Hi all
Recently during test COLO, i found sometimes the client goes to hung on
Primary side. First i thought it maybe a COLO revelant issue, but after
ton of tests i doubt that this maybe a NBD issue (athough i'm not sure).

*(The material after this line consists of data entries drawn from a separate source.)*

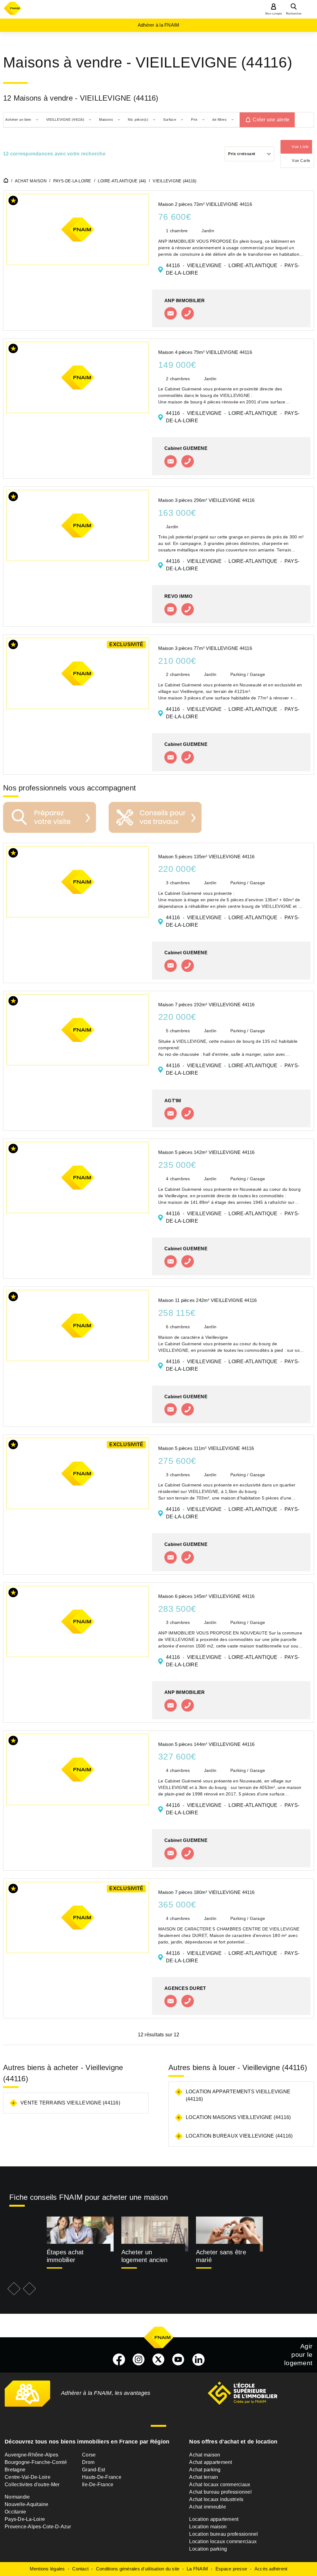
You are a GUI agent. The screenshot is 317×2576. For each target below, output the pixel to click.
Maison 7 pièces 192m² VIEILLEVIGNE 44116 (206, 1004)
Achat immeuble (207, 2506)
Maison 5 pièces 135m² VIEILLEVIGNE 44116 (206, 856)
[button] (13, 202)
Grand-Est (93, 2469)
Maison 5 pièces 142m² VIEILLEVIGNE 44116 (206, 1152)
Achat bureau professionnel (220, 2492)
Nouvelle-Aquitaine (27, 2504)
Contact (80, 2568)
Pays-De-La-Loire (25, 2519)
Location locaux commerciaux (223, 2541)
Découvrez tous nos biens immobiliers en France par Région (87, 2442)
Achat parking (204, 2469)
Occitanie (15, 2511)
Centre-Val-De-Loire (27, 2477)
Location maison (208, 2526)
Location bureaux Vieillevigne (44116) (239, 2136)
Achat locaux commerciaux (219, 2484)
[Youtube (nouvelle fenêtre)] (178, 2359)
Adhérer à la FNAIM (159, 25)
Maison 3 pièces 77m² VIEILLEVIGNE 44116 (205, 648)
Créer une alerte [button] (271, 119)
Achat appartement (210, 2462)
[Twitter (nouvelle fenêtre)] (158, 2359)
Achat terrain (203, 2477)
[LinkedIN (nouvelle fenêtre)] (198, 2359)
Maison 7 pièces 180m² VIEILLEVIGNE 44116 (206, 1892)
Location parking (208, 2549)
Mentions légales (47, 2568)
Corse (89, 2454)
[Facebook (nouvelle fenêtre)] (119, 2359)
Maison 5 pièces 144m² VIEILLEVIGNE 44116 (206, 1744)
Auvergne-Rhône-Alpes (31, 2454)
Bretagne (15, 2469)
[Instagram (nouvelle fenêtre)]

So i'd like to share what i found:
Since commit 1c778ef7, we convert to using QIOChannel APIs for actual
socket I/O.
Let foucus on nbd_reply_ready() here:
Before commit 1c778ef7
nbd_reply_ready()
nbd_receive_reply()
nbd_wr_sync()
{
...
while (offset < size) {
if (do_read) {
len = qemu_recv(fd, buffer + offset, size - offset, 0);
} else {
...
}
if (len < 0) {
err = socket_error();
if (err == EINTR || (offset > 0 && (err == EAGAIN || err
== EWOULDBLOCK))) {
continue;
}
return -err;
}
...
}
....
}
if len < 0 && error == EAGAIN. we have two choice
1) continue to recv until finished.
2) return -EAGAIN, nbd_receive_reply() will check this return value and
will return *Successfully*.
After commit 1c778ef7:
nbd_reply_ready()
read_sync()
nbd_wr_syncv()
{
...
while (nlocal_iov > 0) {
...
if (do_read) {
len = qio_channel_readv(ioc, local_iov, nlocal_iov,
&local_err);
} else {
...
}
if (len == QIO_CHANNEL_ERR_BLOCK) {
if (qemu_in_coroutine()) {
qemu_coroutine_yield();
} else {
qio_channel_wait(ioc,
do_read ? G_IO_IN : G_IO_OUT);
}
continue;
}
...
}
}
For NBD,
qio_channel_readv()
qio_channel_readv_full
klass->io_readv()
qio_channel_socket_readv()
{
for(..) {
ret = recv(xxx);
if (ret < 0) {
if (errno == EAGAIN) {
if (done) {
return done;
} else {
return QIO_CHANNEL_ERR_BLOCK;
}
}
}
...
}
}
Here, if ret < 0 && error == EAGAIN && !done, we'll return
QIO_CHANNEL_ERR_BLOCK. Then nbd_wr_syncv() will invoke
qio_channel_wait() and the guest will *HUNG* until i kill
nbd server service.
It's easy to reproduce. My question: If the scenario i describe above is
what we expected?
Thanks
-Xie